* _WHAT IS NEEDED_
Word for word, restate every record.

* _DATASET EXCERPTS_
******************************
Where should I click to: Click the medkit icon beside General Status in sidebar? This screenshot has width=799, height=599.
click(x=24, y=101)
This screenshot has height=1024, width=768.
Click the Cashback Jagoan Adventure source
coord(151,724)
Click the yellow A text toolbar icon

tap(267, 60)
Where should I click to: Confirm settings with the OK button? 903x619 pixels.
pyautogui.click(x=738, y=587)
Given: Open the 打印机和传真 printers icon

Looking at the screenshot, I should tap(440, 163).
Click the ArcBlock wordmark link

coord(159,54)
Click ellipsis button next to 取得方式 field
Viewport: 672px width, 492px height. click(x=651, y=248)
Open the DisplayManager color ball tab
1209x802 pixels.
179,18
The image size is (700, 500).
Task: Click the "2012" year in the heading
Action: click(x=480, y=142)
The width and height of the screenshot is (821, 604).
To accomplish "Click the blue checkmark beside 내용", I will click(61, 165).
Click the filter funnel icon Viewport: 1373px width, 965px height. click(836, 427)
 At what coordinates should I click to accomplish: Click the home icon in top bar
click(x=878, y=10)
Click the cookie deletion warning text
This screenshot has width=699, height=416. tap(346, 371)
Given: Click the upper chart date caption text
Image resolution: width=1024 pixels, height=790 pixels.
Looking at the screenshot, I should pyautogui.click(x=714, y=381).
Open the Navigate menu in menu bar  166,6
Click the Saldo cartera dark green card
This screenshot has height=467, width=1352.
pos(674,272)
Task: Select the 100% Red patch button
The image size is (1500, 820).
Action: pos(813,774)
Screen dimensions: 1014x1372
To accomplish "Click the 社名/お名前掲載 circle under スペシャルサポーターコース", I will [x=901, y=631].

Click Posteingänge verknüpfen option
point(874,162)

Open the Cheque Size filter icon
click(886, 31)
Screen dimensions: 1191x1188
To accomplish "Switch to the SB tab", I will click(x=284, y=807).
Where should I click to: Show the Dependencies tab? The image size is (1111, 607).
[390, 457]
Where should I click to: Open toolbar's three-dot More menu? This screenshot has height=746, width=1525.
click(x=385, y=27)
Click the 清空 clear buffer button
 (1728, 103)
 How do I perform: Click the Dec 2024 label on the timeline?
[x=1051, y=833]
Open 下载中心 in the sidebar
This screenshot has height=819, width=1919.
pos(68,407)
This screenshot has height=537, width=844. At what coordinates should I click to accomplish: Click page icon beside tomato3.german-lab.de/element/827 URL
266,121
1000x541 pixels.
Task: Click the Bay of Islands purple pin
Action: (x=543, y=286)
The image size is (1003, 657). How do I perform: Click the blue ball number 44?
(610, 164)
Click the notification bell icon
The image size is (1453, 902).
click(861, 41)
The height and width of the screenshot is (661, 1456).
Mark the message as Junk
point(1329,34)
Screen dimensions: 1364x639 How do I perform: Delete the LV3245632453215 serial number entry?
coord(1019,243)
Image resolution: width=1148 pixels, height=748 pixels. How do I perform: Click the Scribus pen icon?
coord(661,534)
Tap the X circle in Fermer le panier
******************************
* _RESULT_
Where should I click to: Click the medkit icon beside General Status in sidebar? This screenshot has width=799, height=599.
click(x=24, y=101)
This screenshot has height=1024, width=768.
Click the Cashback Jagoan Adventure source
coord(151,724)
Click the yellow A text toolbar icon

tap(267, 60)
Where should I click to: Confirm settings with the OK button? 903x619 pixels.
pyautogui.click(x=738, y=587)
Given: Open the 打印机和传真 printers icon

Looking at the screenshot, I should tap(440, 163).
Click the ArcBlock wordmark link

coord(159,54)
Click ellipsis button next to 取得方式 field
Viewport: 672px width, 492px height. click(x=651, y=248)
Open the DisplayManager color ball tab
1209x802 pixels.
179,18
The image size is (700, 500).
Task: Click the "2012" year in the heading
Action: click(x=480, y=142)
The width and height of the screenshot is (821, 604).
To accomplish "Click the blue checkmark beside 내용", I will click(61, 165).
Click the filter funnel icon Viewport: 1373px width, 965px height. click(836, 427)
 At what coordinates should I click to accomplish: Click the home icon in top bar
click(x=878, y=10)
Click the cookie deletion warning text
This screenshot has width=699, height=416. tap(346, 371)
Given: Click the upper chart date caption text
Image resolution: width=1024 pixels, height=790 pixels.
Looking at the screenshot, I should pyautogui.click(x=714, y=381).
Open the Navigate menu in menu bar  166,6
Click the Saldo cartera dark green card
This screenshot has height=467, width=1352.
pos(674,272)
Task: Select the 100% Red patch button
The image size is (1500, 820).
Action: pos(813,774)
Screen dimensions: 1014x1372
To accomplish "Click the 社名/お名前掲載 circle under スペシャルサポーターコース", I will [x=901, y=631].

Click Posteingänge verknüpfen option
point(874,162)

Open the Cheque Size filter icon
click(886, 31)
Screen dimensions: 1191x1188
To accomplish "Switch to the SB tab", I will click(x=284, y=807).
Where should I click to: Show the Dependencies tab? The image size is (1111, 607).
[390, 457]
Where should I click to: Open toolbar's three-dot More menu? This screenshot has height=746, width=1525.
click(x=385, y=27)
Click the 清空 clear buffer button
 (1728, 103)
 How do I perform: Click the Dec 2024 label on the timeline?
[x=1051, y=833]
Open 下载中心 in the sidebar
This screenshot has height=819, width=1919.
pos(68,407)
This screenshot has height=537, width=844. At what coordinates should I click to accomplish: Click page icon beside tomato3.german-lab.de/element/827 URL
266,121
1000x541 pixels.
Task: Click the Bay of Islands purple pin
Action: (x=543, y=286)
The image size is (1003, 657). How do I perform: Click the blue ball number 44?
(610, 164)
Click the notification bell icon
The image size is (1453, 902).
click(861, 41)
The height and width of the screenshot is (661, 1456).
Mark the message as Junk
point(1329,34)
Screen dimensions: 1364x639 How do I perform: Delete the LV3245632453215 serial number entry?
coord(1019,243)
Image resolution: width=1148 pixels, height=748 pixels. How do I perform: Click the Scribus pen icon?
coord(661,534)
Tap the X circle in Fermer le panier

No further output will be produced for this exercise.